Apesar das evidências apresentadas, um dos principais problemas remanescente estaria na influência que o aprendizado teria em reconstruções filogenéticas. Estudos (e.g. Payne, 1986) demonstram que aspectos aprendidos do canto também podem possuir certo grau de consistência filogenética, pois deve-se considerar que as características que usualmente são transmitidas culturalmente somente ao longo de linhagens relacionadas e a aquisição desses elementos durante o aprendizado está geralmente sob controle genético (Marler e Pickert, 1984; Baptista, 1996). Além disso, a elevada concordância entre filogenias moleculares e caracteres vocais também confirma que alguns aspectos das vocalizações, até mesmo aquelas que são estruturalmente muito complexas, podem ser utilizados para acessar as relações entre os táxons de aves (Price

135 e Lanyon, 2002).

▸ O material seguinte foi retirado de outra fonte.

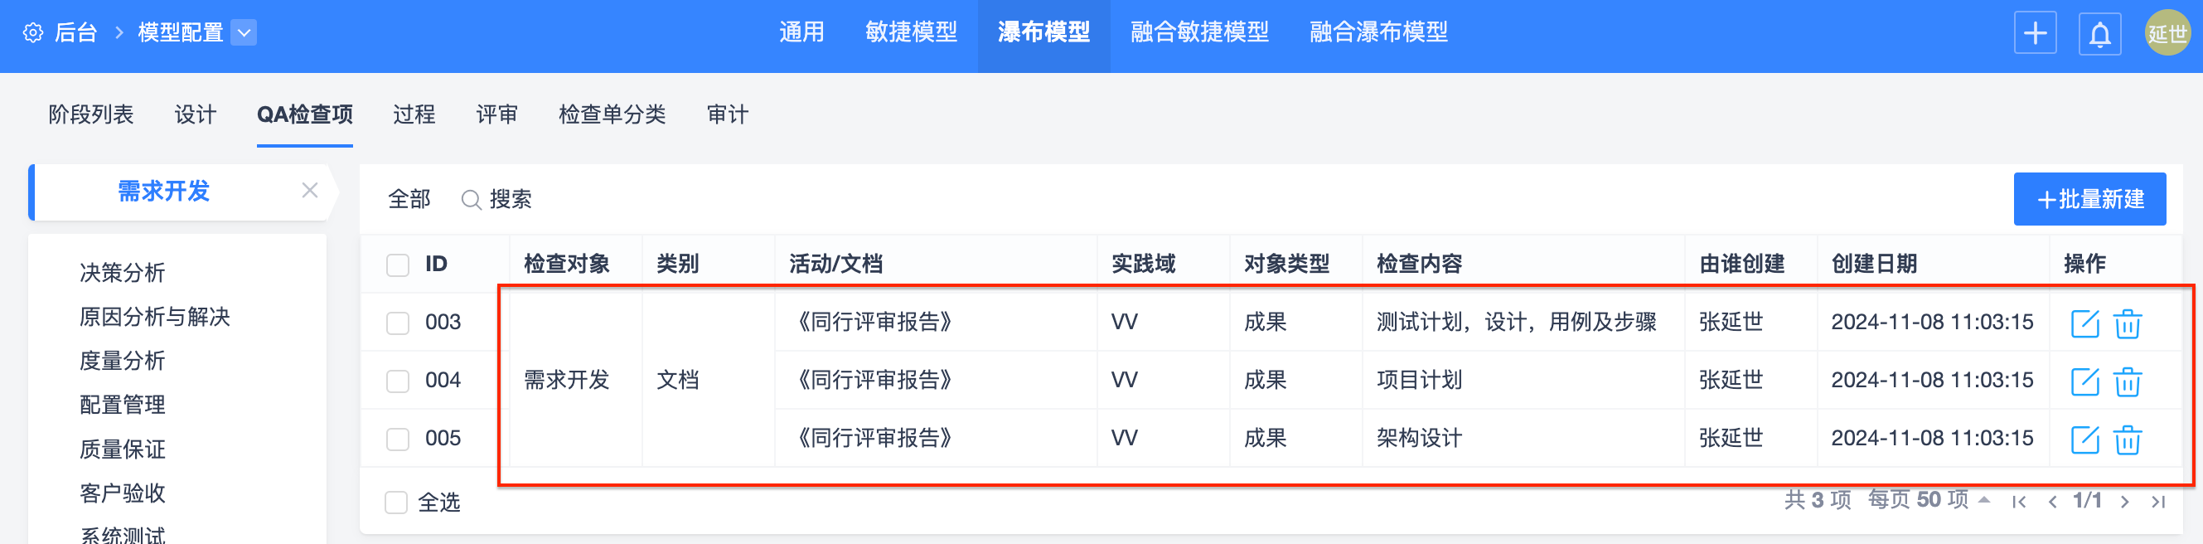The width and height of the screenshot is (2203, 544).
Task: Open notifications via the bell icon
Action: [2100, 34]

Uma elevada complexidade vocal pode, na verdade, ser encarada com uma vantagem em estudos sistemáticos, visto que, características complexas que envolvem múltiplos componentes podem ser mais úteis do que características mais simples, pois eles possuem uma variedade muito maior de caracteres potencialmente homólogos para comparação, a dificuldade estaria em identificar quais desses caracteres seriam potencialmente informativos (Price e Lanyon, 2002).

2.1.3. Objetivos

Os relacionamentos interespecíficos no gênero Cyphorhinus nunca foram alvo de uma reconstrução filogenético e, apesar de atualmente abrigar apenas três espécies, 16 táxons estão envolvidos, sendo que seis deles tiveram sua validade corroborada no Capítulo anterior. Partindo da delimitação dos táxons terminais presentes no Capítulo 1, o objetivo principal deste capítulo é propor uma hipótese de relacionamento e fazer uma análise biogeográfica entre as seis espécies do complexo Cyphorhinus arada revisadas no Capítulo 1. Além disso, o relacionamento entre essas espécies e os demais táxons do gênero Cyphorhinus será avaliado e, por isso, o objetivo secundário deste Capítulo é construir uma filogenia completa do gênero Cyphorhinus.